You will rarely see a NN with a single input except in the most basic cases. Because NN's are a series of interconnected nodes, even two or three layer networks with a handful of inputs, quickly explode in their number of edges (remember that a single node can take input from multiple other nodes) and subsequently the complexity of calculations.
It isn't immediately obvious without example why a NN would accept multiple inputs at a single point. A great example of this was a Multi Layer Perceptron (MLP) I created at university. The aim of this project was given a dataset on penguins, containing species, island, height, and sex, can you predict from raw data which species might the penguin be. You can probably see where this is going but by passing multiple data points on the penguins to a network you can learn better relationships in data that allow for more accurate prediction. Two species might have very similar heights but differ in weight and a NN trained on this nuance is likely to perform better.
Why are LLM's so 'good'?
This is really the big question in technology at this current time, and one in which, including myself, nobody really has a definitive answer to.

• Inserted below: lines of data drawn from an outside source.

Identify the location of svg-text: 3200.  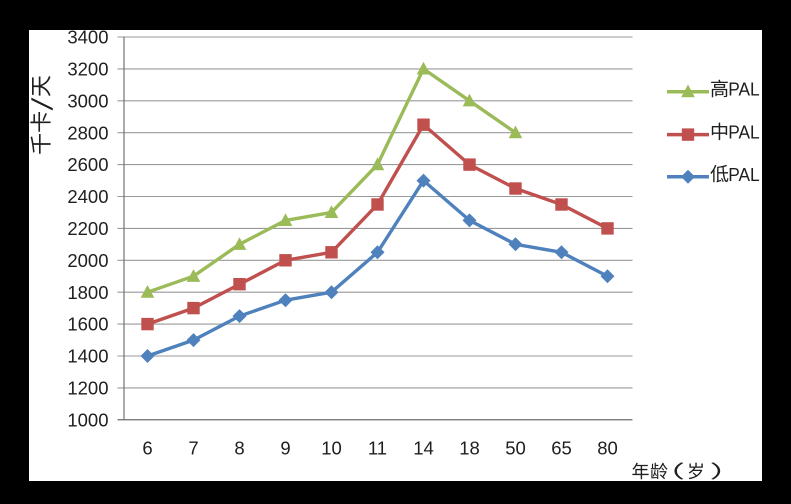
(88, 70).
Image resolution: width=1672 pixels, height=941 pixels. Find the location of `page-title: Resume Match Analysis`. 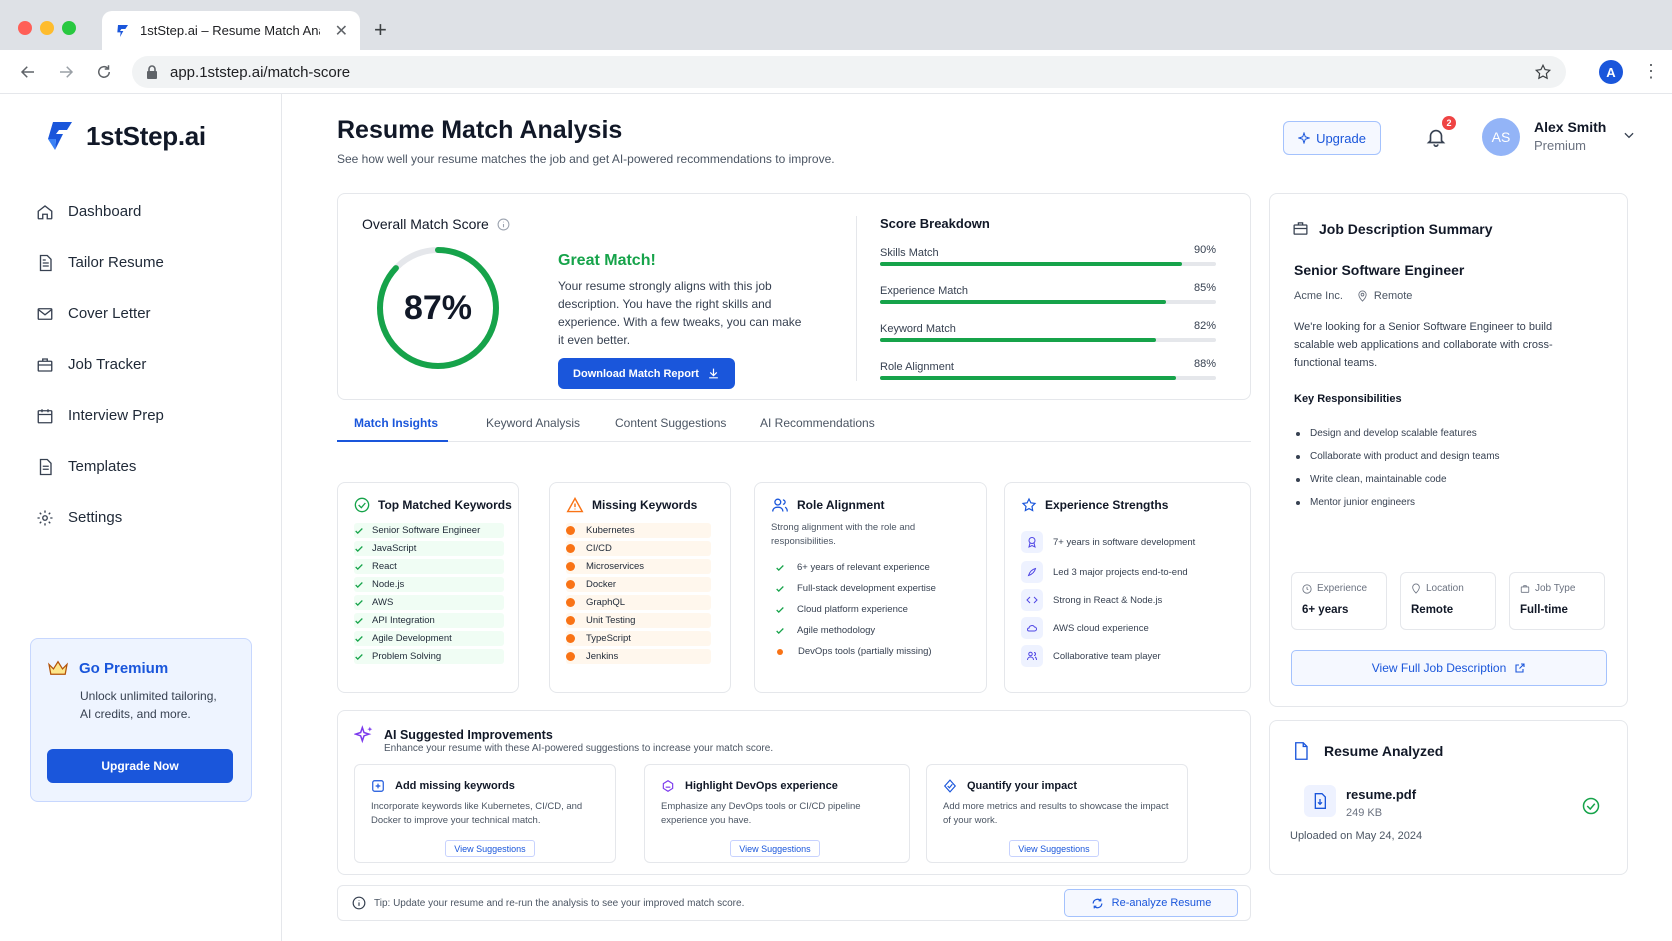

page-title: Resume Match Analysis is located at coordinates (480, 130).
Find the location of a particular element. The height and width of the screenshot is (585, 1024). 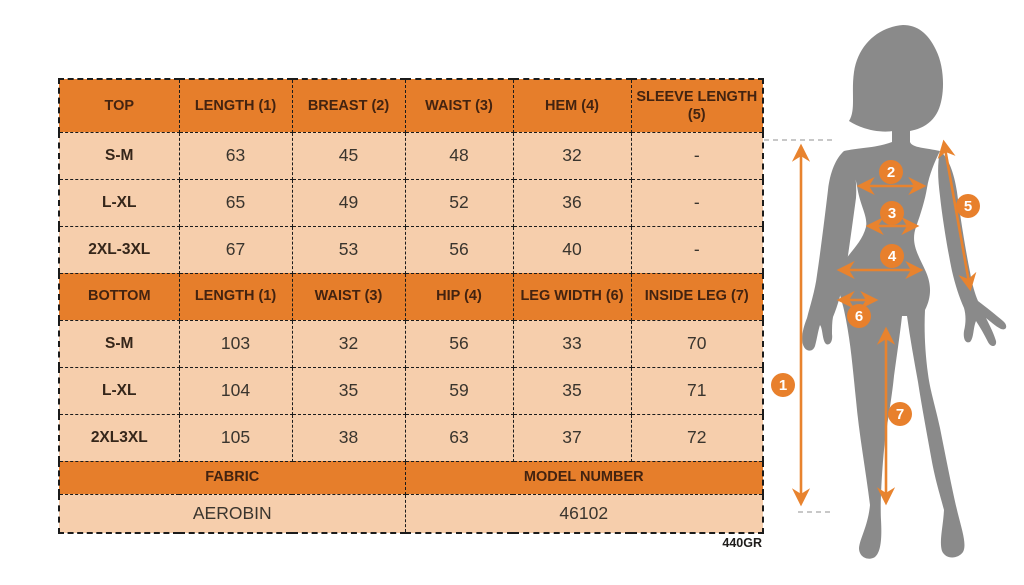

model-number-value-cell: 46102 is located at coordinates (584, 514).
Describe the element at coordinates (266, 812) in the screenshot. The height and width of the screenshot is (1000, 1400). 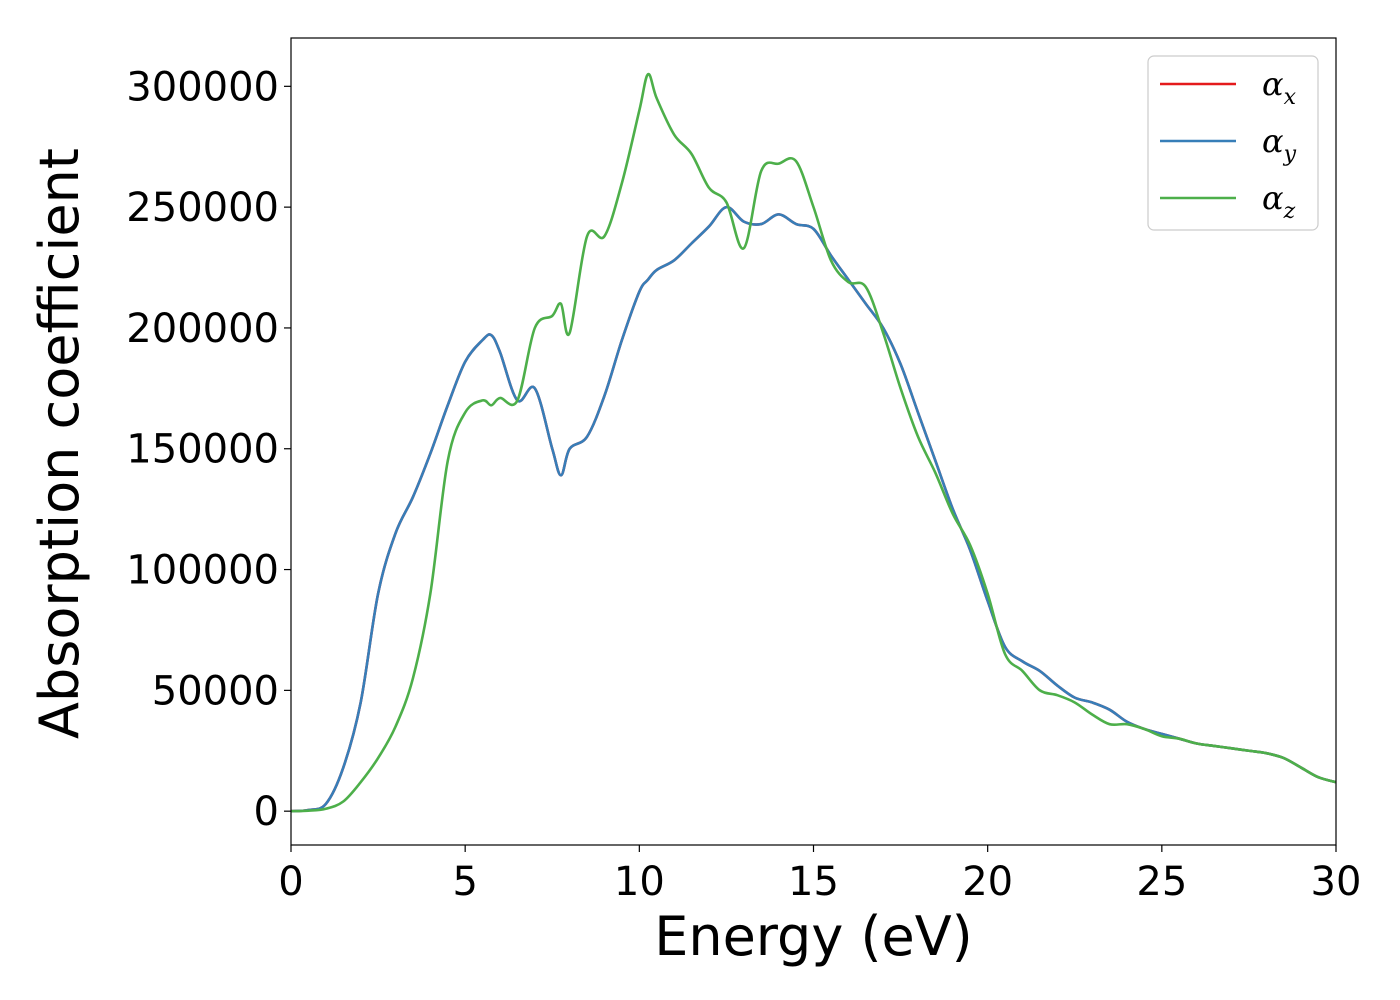
I see `y-tick-label: 0` at that location.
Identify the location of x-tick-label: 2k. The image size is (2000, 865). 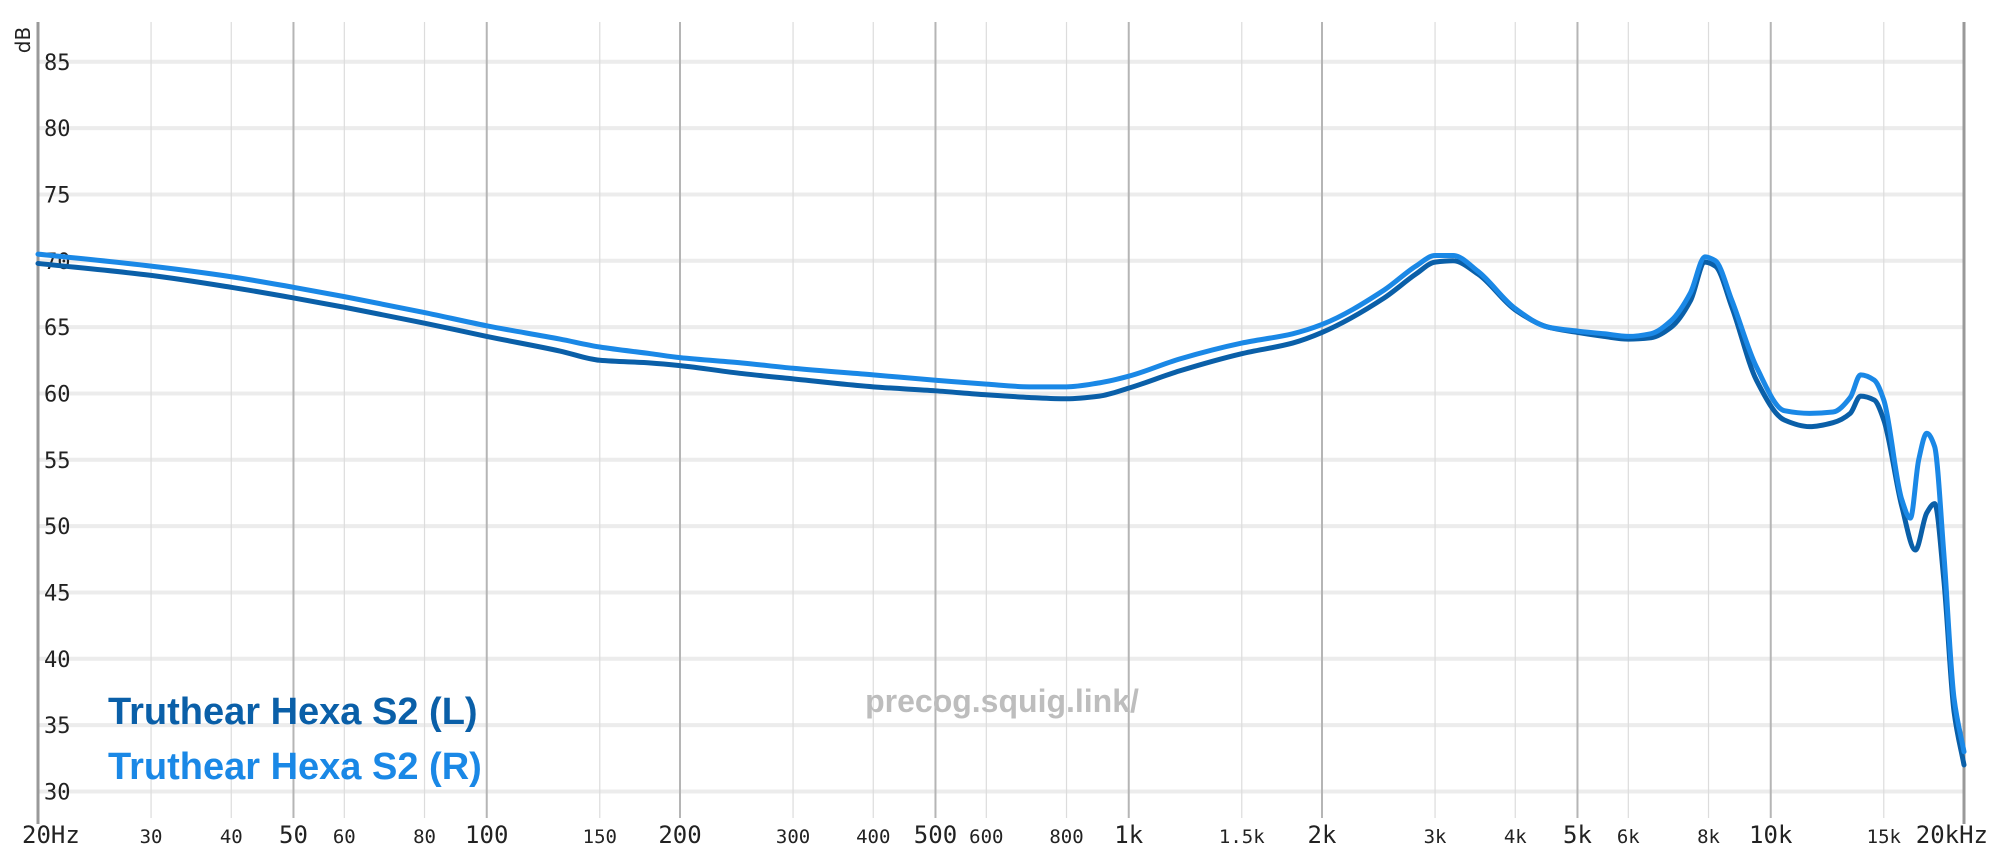
(1322, 835).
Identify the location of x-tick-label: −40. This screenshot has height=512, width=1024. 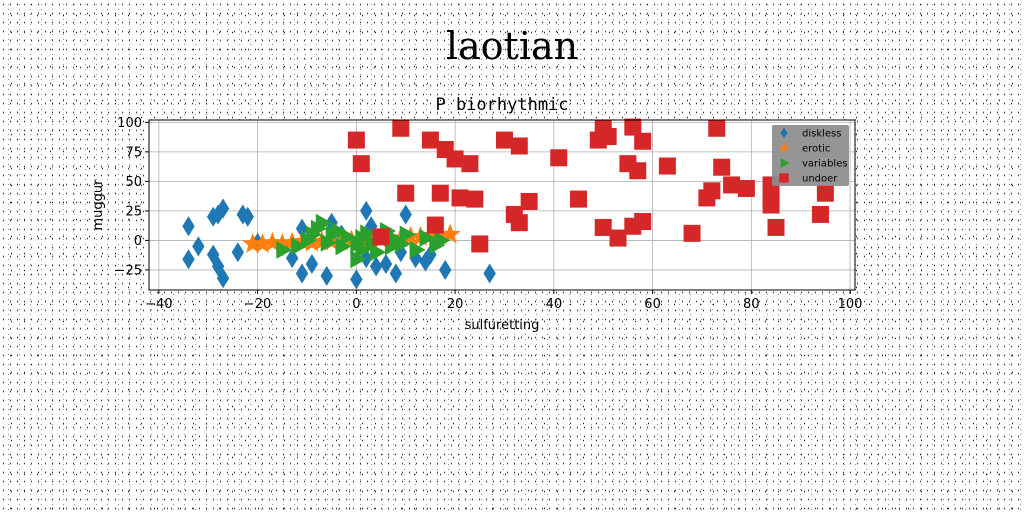
(158, 304).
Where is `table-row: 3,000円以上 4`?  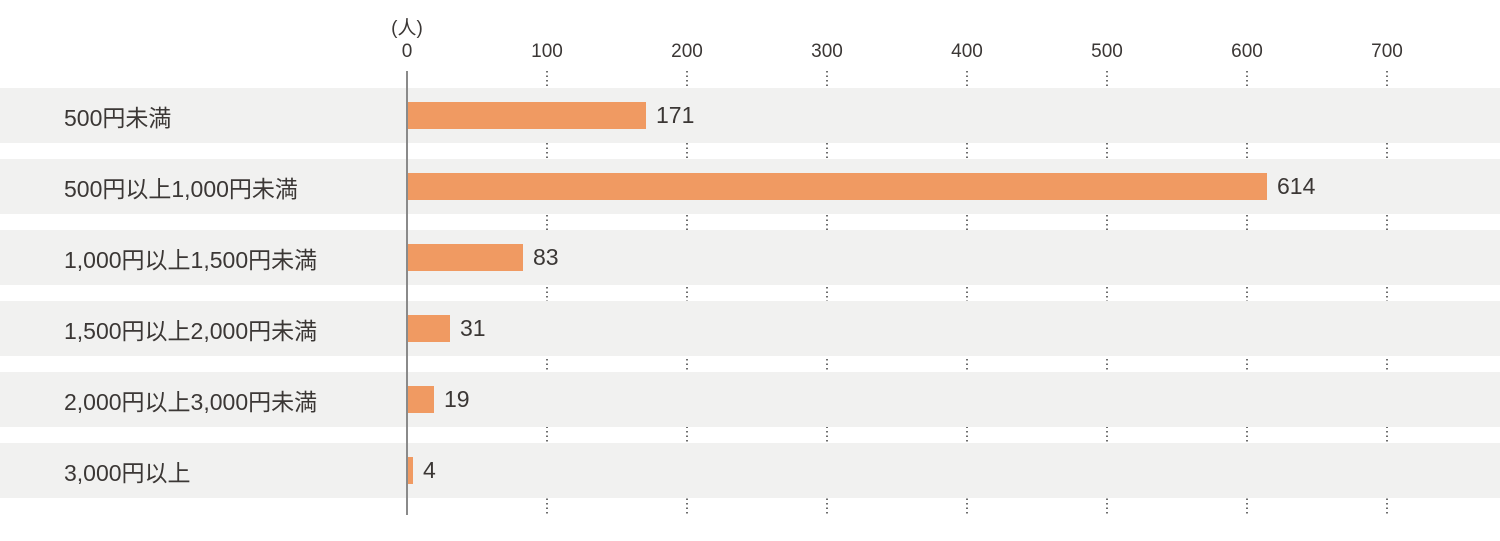 table-row: 3,000円以上 4 is located at coordinates (750, 470).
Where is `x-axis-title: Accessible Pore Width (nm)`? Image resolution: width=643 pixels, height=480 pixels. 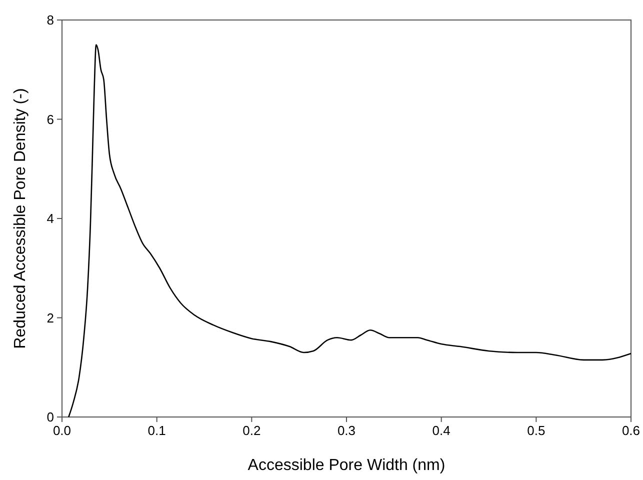
x-axis-title: Accessible Pore Width (nm) is located at coordinates (347, 466).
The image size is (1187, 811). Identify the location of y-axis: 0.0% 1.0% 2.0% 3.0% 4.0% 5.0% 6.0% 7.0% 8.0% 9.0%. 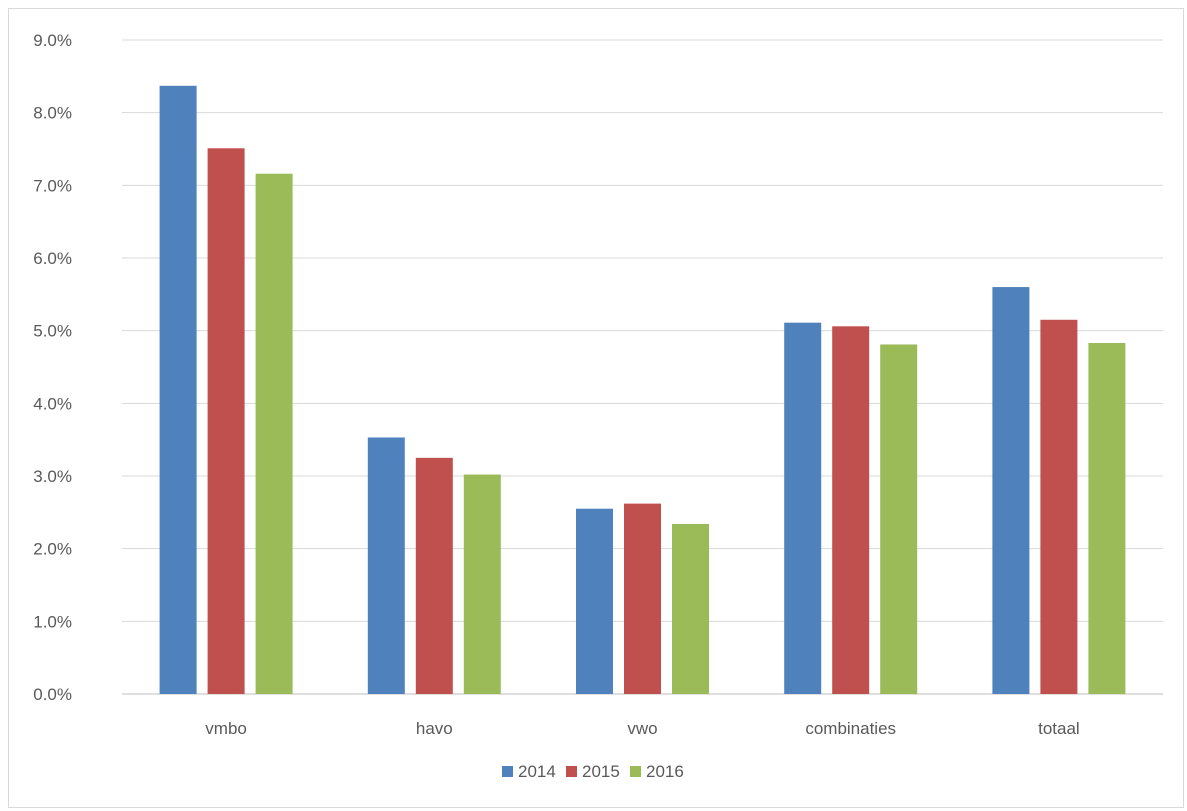
(52, 368).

If you ask any sane person if a system that can predict the next token in a sequence could write functional code, solve puzzles, and exhibit some form of reasoning, they'd said no.
From a birds-eye view it doesn't make sense, but as has manifested, successfully crafting a multi-billion parameter network and feeding it the corpus of available human text, allows it to learn patterns. And hidden within those patterns are logic. Logic that appears as intelligence because it reflects back exactly what we have learnt and applied hundreds and thousands of times.
Fundamentally, the LLM is doing exactly what any human would do, given some input, and what I know what do I need to do next. Give a human something foreign to them and they can be equally flabbergasted as an LLM. They'll also hallucinate, sometimes good and sometimes bad. This rule applies up to the current edge, give a complex multi-step task to an LLM and watch it begin to fall apart. Losing track of what was done or misremembering details. Tasks that a human would perform much better on.
Is that a computational limit? or perhaps something cognitively that a network can't represent? I don't know, but I'm excited to find out.